Unbottling “.msg” Files in R

There was a discussion on Twitter about the need to read in “.msg” files using R. The “MSG” file format is one of the many binary abominations created by Microsoft to lock folks and users into their platform and tools. Thankfully, they (eventually) provided documentation for the MSG file format which helped me throw together a small R packagemsgxtractr — that can read in these ‘.msg’ files and produce a list as a result.

I had previously creatred a quick version of this by wrapping a Python module, but that’s a path fraught with peril and did not work for one of the requestors (yay, not-so-cross-platform UTF woes).
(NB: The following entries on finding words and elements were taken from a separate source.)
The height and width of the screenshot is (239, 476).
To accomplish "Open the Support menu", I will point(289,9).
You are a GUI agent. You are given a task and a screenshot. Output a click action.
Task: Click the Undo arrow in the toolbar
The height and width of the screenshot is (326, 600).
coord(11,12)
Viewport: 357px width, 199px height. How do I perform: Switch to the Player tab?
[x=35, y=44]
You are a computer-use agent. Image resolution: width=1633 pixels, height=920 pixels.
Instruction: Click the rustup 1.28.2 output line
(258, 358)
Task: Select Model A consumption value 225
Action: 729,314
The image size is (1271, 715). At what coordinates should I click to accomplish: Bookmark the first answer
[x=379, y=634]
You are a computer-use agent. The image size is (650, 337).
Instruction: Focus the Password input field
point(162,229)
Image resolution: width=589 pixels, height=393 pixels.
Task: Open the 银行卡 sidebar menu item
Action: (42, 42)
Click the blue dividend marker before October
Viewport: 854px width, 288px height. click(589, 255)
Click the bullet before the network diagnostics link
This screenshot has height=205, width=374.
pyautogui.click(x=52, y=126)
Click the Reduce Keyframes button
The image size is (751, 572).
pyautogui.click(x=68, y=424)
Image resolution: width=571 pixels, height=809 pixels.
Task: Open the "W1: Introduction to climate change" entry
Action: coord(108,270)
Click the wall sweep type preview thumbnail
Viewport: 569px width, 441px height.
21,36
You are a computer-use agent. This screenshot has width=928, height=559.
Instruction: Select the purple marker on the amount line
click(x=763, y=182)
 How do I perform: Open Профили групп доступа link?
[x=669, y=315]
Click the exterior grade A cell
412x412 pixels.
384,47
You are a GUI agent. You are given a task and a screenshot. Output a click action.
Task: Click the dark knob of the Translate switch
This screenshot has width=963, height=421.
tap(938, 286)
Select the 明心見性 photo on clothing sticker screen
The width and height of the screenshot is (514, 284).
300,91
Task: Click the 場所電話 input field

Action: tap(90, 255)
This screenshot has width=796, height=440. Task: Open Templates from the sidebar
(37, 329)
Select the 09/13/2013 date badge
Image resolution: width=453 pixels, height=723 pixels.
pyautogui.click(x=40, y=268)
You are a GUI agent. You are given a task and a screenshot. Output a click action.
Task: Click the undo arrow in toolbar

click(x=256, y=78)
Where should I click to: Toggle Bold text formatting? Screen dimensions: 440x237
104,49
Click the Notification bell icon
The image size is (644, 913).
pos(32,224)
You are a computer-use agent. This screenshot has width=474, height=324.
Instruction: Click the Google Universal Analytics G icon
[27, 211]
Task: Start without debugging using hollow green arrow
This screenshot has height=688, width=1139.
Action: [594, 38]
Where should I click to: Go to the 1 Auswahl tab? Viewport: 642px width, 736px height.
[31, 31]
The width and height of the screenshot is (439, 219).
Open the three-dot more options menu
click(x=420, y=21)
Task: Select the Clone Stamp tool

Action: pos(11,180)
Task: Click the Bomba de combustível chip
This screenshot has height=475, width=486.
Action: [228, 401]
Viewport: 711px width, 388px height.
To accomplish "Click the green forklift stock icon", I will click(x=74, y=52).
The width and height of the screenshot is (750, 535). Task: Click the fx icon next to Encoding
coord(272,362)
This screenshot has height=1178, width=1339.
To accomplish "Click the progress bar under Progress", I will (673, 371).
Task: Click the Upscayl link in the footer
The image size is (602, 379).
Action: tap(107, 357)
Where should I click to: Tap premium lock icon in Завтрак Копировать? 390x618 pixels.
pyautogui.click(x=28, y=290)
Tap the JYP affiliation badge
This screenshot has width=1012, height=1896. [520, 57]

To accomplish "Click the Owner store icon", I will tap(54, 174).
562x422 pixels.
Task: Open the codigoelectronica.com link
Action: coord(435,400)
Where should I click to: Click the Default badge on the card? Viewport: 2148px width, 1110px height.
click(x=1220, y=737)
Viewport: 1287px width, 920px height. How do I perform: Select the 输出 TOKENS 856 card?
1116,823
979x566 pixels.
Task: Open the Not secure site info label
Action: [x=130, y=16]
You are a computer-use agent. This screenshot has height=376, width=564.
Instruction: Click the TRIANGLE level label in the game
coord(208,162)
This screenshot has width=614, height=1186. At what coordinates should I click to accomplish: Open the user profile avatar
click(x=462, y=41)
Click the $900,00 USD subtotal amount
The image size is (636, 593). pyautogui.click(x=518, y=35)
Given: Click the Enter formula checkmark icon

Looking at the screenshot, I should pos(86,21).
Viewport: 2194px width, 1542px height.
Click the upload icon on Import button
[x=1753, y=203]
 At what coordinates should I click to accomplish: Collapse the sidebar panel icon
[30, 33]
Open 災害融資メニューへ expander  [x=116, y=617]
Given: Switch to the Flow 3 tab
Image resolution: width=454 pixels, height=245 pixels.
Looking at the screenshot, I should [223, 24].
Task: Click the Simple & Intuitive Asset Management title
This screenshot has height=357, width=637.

So, I cobbled together some bits and pieces from the C to provide a singular function read_msg() that smashes open bottled up msgs, grabs sane/useful fields and produces a list() with them all wrapped up in a bow (an example is at the end and in the GH README).

Thanks to rhub, WinBuilder and Travis the code works on macOS, Linux and Windows and even has pretty decent code coverage for a quick project. That’s a resounding testimony to the work of many members of the R community who’ve gone to great lengths to make testing virtually painless for package developers.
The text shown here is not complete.